AP , Friday 7 Aug 2015

Kimie Mihara
In this July 3, 2015 photo, Kimie Mihara, a survivor of the 1945 atomic bombing, participates a chorus at a community center in Hiroshima, Hiroshima Prefecture, southern Japan (AP)

Ayako Ishii was 19 and in love for the first time: She was studying the art of flower arranging in Kyoto and fell for her teacher. It was not to be, for the same reason her many subsequent attempts to find love were not to be.

When the man's family found out that Ishii was from Hiroshima, they banned their relationship from developing further.

"There are many things I could have said, but I didn't as my heart was closed and I was resigned," Ishii, now 78, said with a cynical laugh. Beneath her neatly coiffed gray hair, her eyes glittered, as if they were filled with tears.

Even those who survived the Aug. 6, 1945, A-bomb attack on Hiroshima were transformed by it. They were harmed not only physically but mentally, long before post-traumatic stress disorder was even a diagnosis. Many lost relatives — sometimes all of them. They were stigmatized by people fearful that the radiation they were exposed to could cause disease and birth defects.

Many grew old with no one to care for them, which is why Ishii's nursing home, Mutsumi-en or "Garden of Amity," opened in 1970. Now some 600 Hiroshima survivors live in a total of four nursing homes intended just for them.

"This place is where people marked with the same scar huddle together," said Dr. Nanao Kamata, director of the organization that runs the nursing homes and a medical doctor who devoted his life to caring for the victims. "What we can do is to give them a chance to live an easy and happy life when they come here."

Ishii was 9 on Aug. 6, 1945, when the atomic bomb dropped on Hiroshima exploded about two kilometers (1.2 miles) from her home. She said she was thrown the distance of three houses by the blast. She suffered only minor cuts and torn clothes, and her family survived as well, but that did not matter to potential suitors and their families years later.

On some nights, Ishii said, she still sheds tears thinking about her first love.

When she approached 30, she concluded that she was not going to find a husband or have children. She decided she needed to support herself, and landed a job as a telephone company operator — a coveted job for women at that time.

After retiring, she came to Mutsumi-en, where, she said, she has found peace. She joins music sessions at the home and goes on outings, including to her favorite hot springs in Hiroshima.

The home, a five-story concrete building, is drab on the outside, but inside photographs and calligraphy done by the residents cover the walls. A hanging decoration of origami paper cranes, a symbol for peace and the gift from students who visited, brightens up the linoleum-floor corridor.

Rooms are shared by four to six residents, their favorite snacks and tea cups laid out on side tables. Many hobble with their hunched backs, and some clutch onto crutches, but that doesn't stop them from taking a walk to the park and going to shop nearby.

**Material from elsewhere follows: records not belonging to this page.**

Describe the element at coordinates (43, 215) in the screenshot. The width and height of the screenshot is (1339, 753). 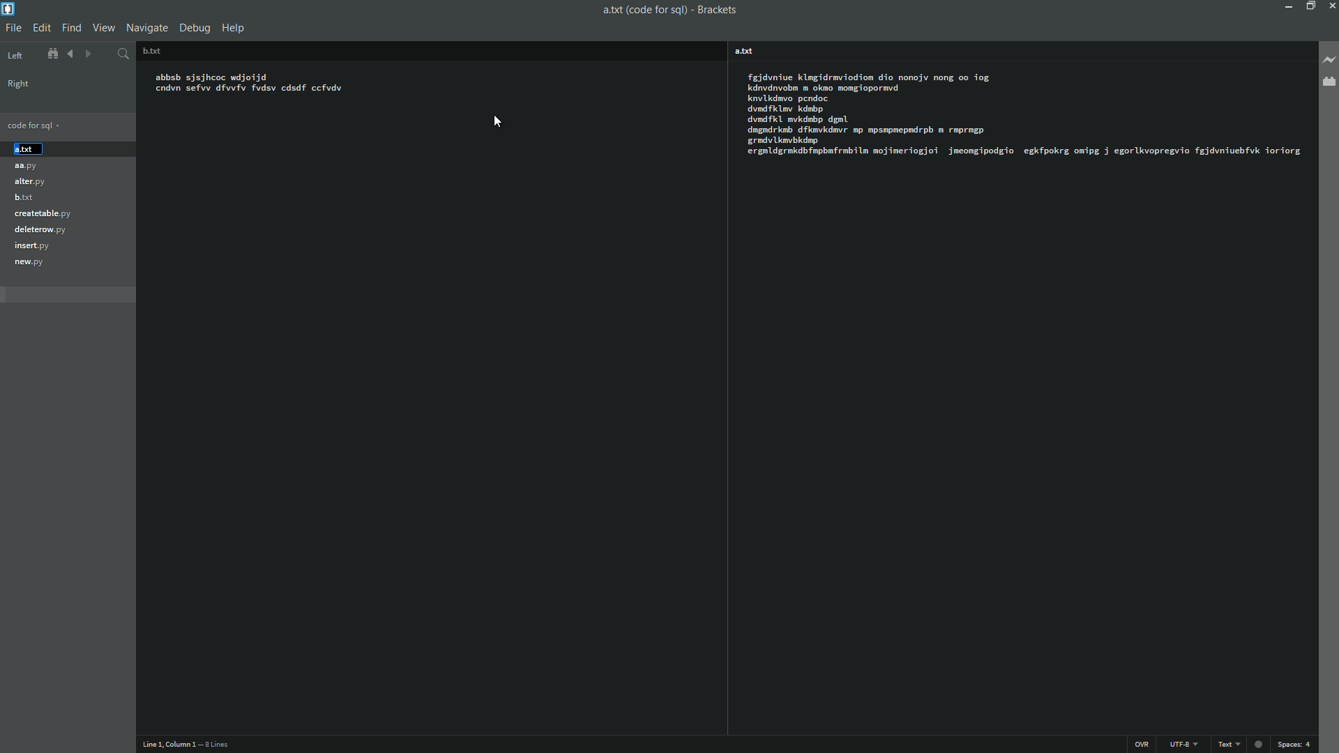
I see `creatable.py` at that location.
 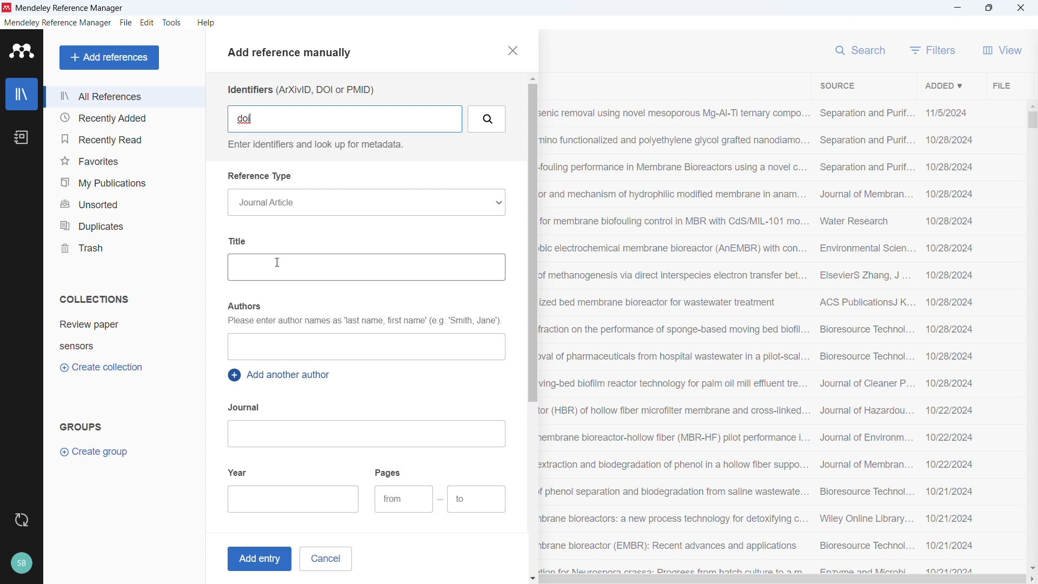 What do you see at coordinates (122, 118) in the screenshot?
I see `Recently added ` at bounding box center [122, 118].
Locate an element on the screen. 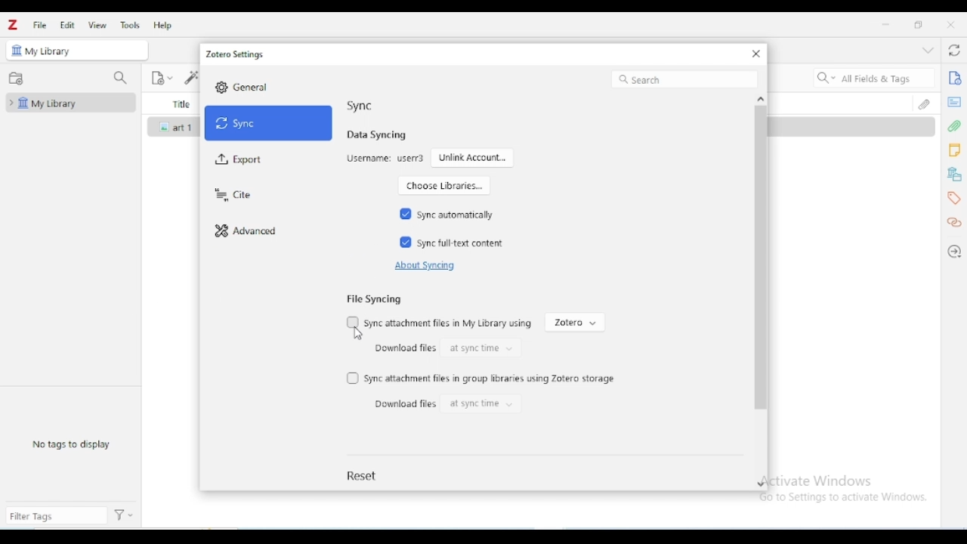 Image resolution: width=967 pixels, height=544 pixels. no tags to display is located at coordinates (71, 444).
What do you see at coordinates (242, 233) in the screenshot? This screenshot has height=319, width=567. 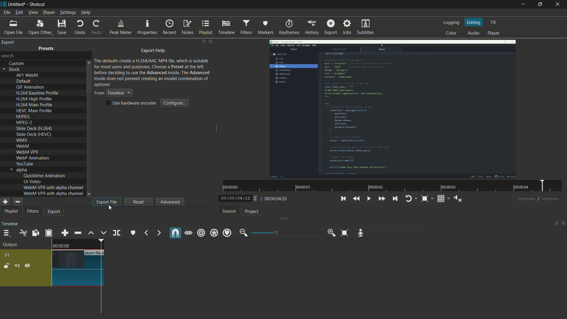 I see `zoom out` at bounding box center [242, 233].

Ishii's facility is free for its residents; the waiting list extends five years. The other three homes, which cater to those requiring more intensive care, charge fees that are much lower standard care homes. Nagasaki, site of the second A-bomb attack three days after Hiroshima, has two similar facilities.

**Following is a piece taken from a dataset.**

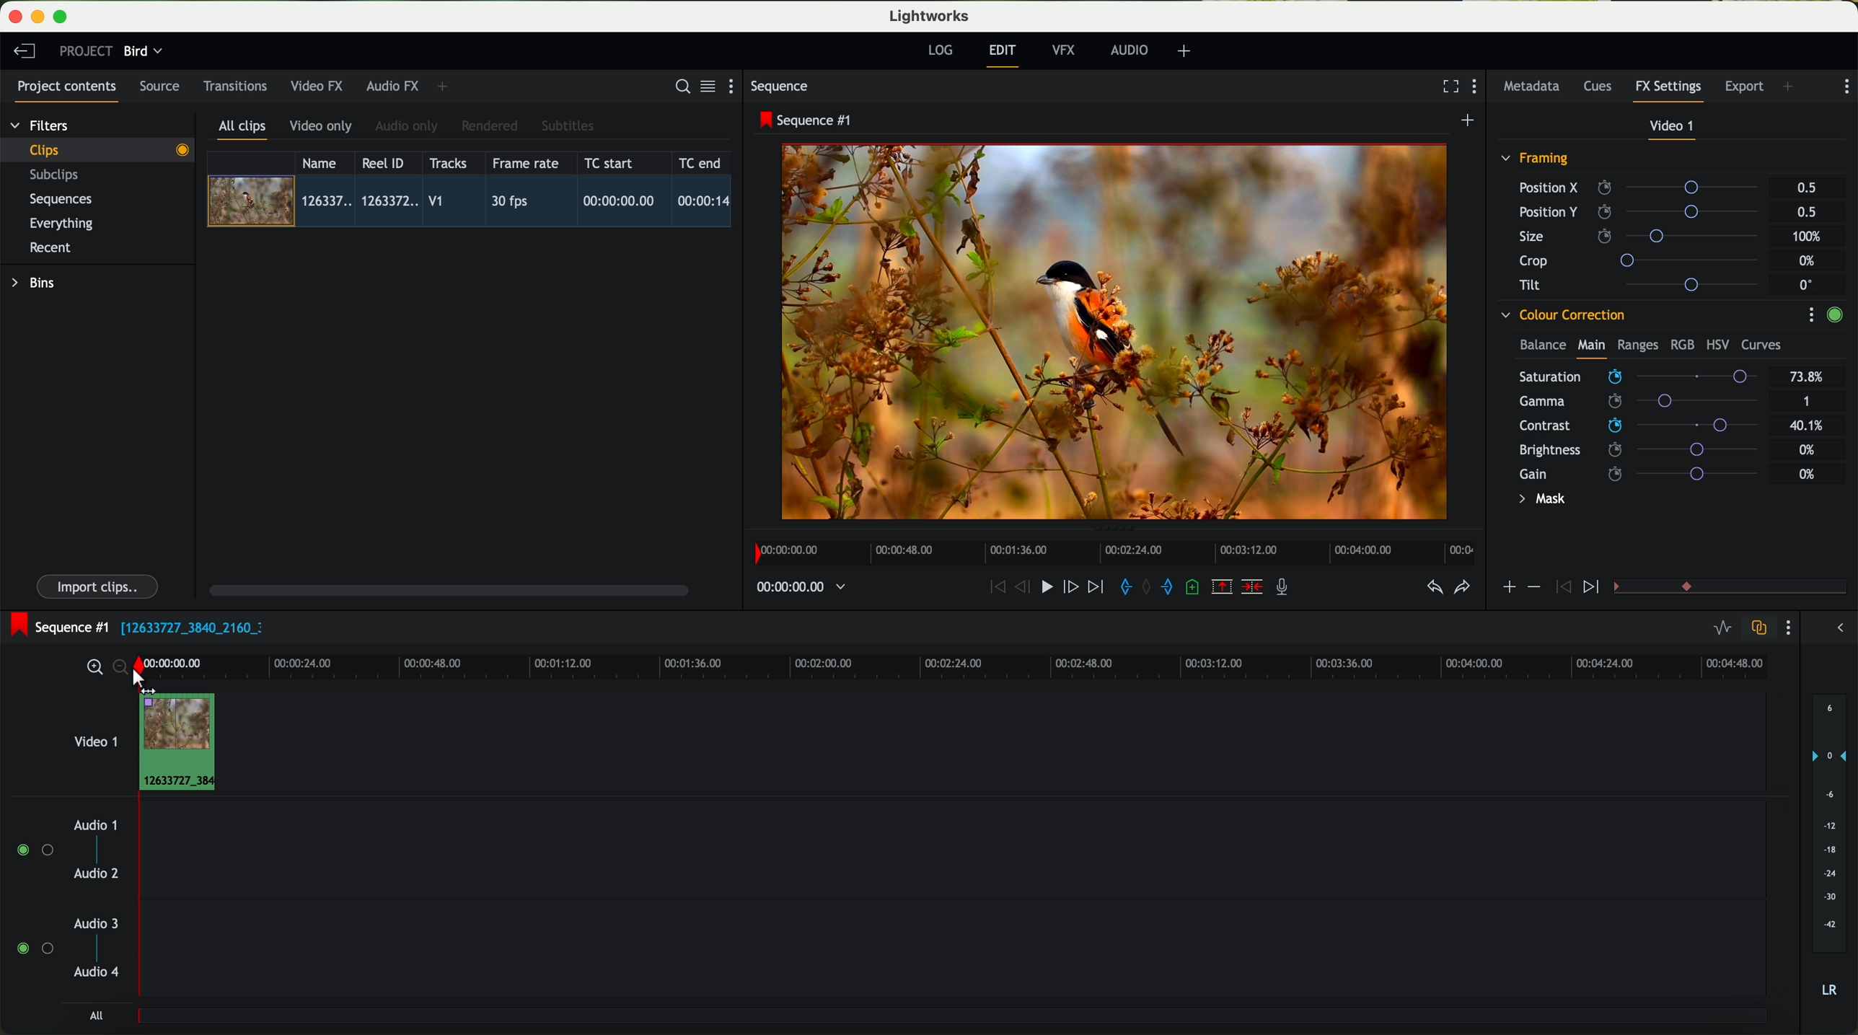 The image size is (1858, 1035). What do you see at coordinates (1462, 589) in the screenshot?
I see `redo` at bounding box center [1462, 589].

The nursing home has a view of the Motoyasu River that seems peaceful to a visitor, but it seems only to agitate resident Toshio Okada. As he stands on a balcony, his face scrunches up and his body twists as if he is trying to avoid looking at the water.

The retired high school science teacher is married with an adult daughter. While discrimination did not keep him from having a family, he remembers fellow students at a Tokyo university gossiping about him when they learned where he was from.

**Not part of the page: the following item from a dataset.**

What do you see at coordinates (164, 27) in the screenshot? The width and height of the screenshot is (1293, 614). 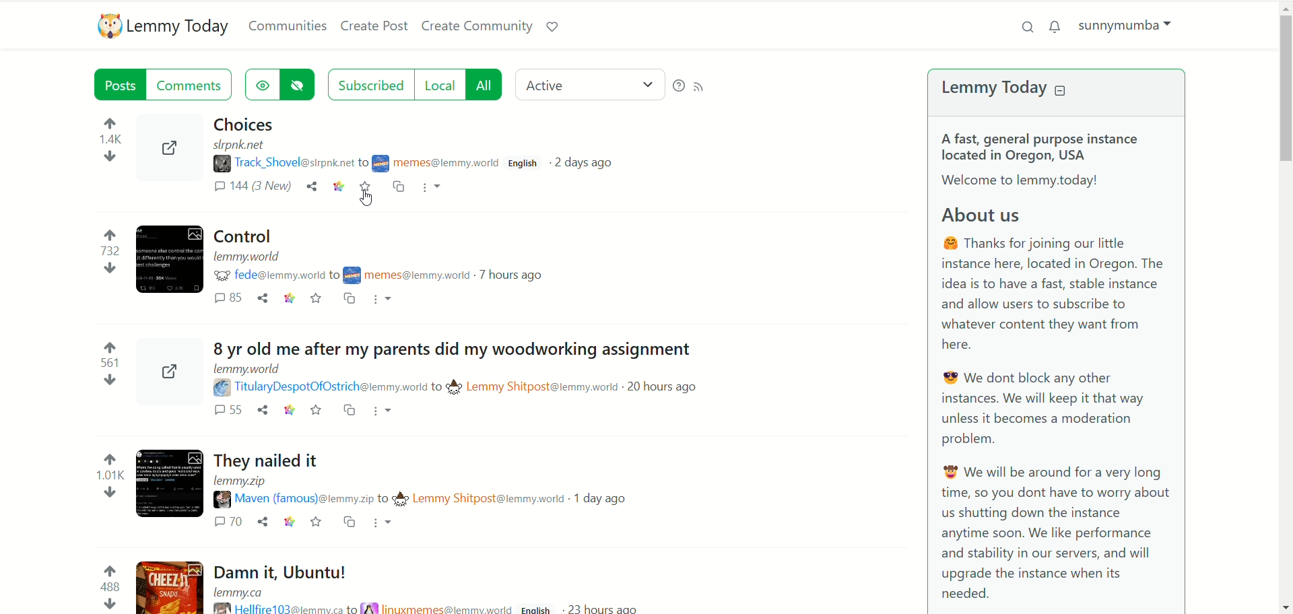 I see `lemmy today logo ad name` at bounding box center [164, 27].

It's a far darker memory that may affect his reaction to the water. Seventy years ago, when he was 10, he saw bodies in this river. They floated upstream and downstream with the changes of the tide.

"I am trying to avert my eyes from memory. I am trying not to remember my suffering," he says, flinging his hand as if trying to push the memories away.

Masao Nakazawa, a Japanese psychiatrist who has been treating atomic bomb survivors since the 1970s, calls the psychological scars they carry "the worst PTSD in human history." Even today, he sees flashbacks triggered by factors as simple as a flashing light, a certain smell, or just the scenery.

Despite the pain it brings, talking about their experience is one way to heal, Nakazawa said.

Mutsumi-en accepts about 30 school visits a year to give a younger generation a chance to meet and listen to Hiroshima survivors. It's an opportunity Okada never misses. Care workers say they think opening up this way has helped him, though he simply shrugs and says he only does it because he was asked.

On a July afternoon, Okada leaned forward as he and other residents told their stories to high school students from Tokyo, 800 kilometers (500 miles) away. He drew a map to show them how, after the attack, he made it across the obliterated city to return home.

The students fired questions at first, then grew quieter and just listened, some welling up with tears.

When it came time to leave, the aging storytellers stood at the entrance to see their fresh-faced visitors off. Okada smiled shyly and waved, until they could no longer be seen.